Mind-reading is a Complicated Profession

 December 26, 2021


It’s my 26th birthday today. Not a lot of people at school know that because I don’t particularly like celebrating [my] birthdays. Only my best friend Lisa knows, and she’s on the other side of the globe, so this winter, it’s just me.


As much as I hate celebrating my birthday, I do love to treat myself. I went to the nearest McDonalds and decided to order myself a vanilla cinnamon cappuccino along with my usual.  The queue kinda gave me the jitters, so I stood at my distance and drowned myself in my earphones. When my turn finally came and I took my earphones off, I realised how insanely noisy the place had gotten. As I turned to place my order, I heard something that totally shook my shit.

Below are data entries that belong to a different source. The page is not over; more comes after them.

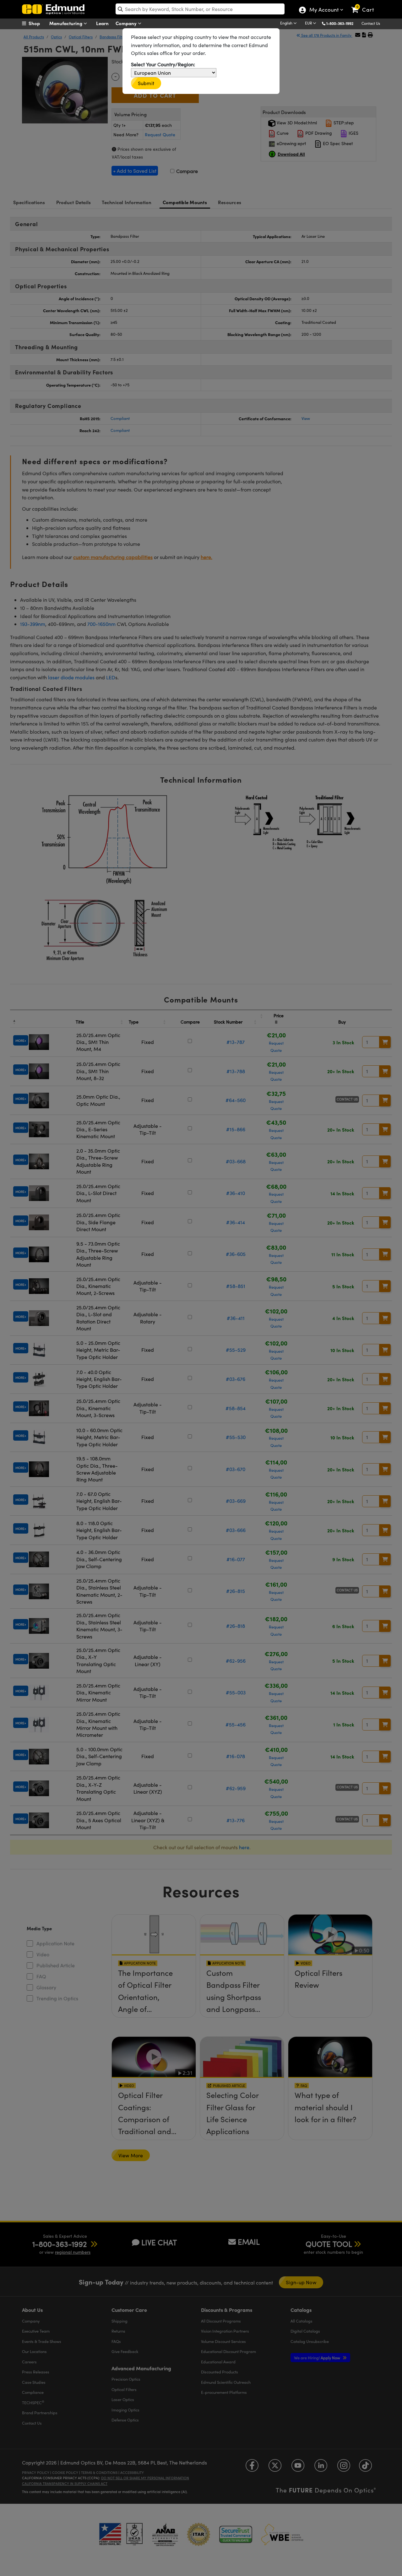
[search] (200, 8)
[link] (365, 5)
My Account (323, 10)
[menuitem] (37, 23)
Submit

“God, I can’t wait for my shift to be over. I hate working on Sundays. I hate everything.”


It seemed like the cashier said it, only I never saw her mouth moving. I shit you not. 

I gathered my thoughts and placed my order. 

Then, it happened again.

“Why is she dressed like a homeless person?”

In my defence, I didn’t bother to dress up and wore the oversized sweater I’d stolen from my dad’s wardrobe, partly because it was warm and partly because I love oversized clothing. 

Undecided about whether or not to respond to the cashier’s comment, I took the order slip and waited for my order.


Can I say something really stupid? I love picking my food up instead of placing a home delivery order. I get an unexplainable kick out of it. This one time I had no classes, so I got into a super formal pantsuit (along with a silk scarf, button heels, the whole enchilada), just to come to this same McDonalds only to see if people would react differently.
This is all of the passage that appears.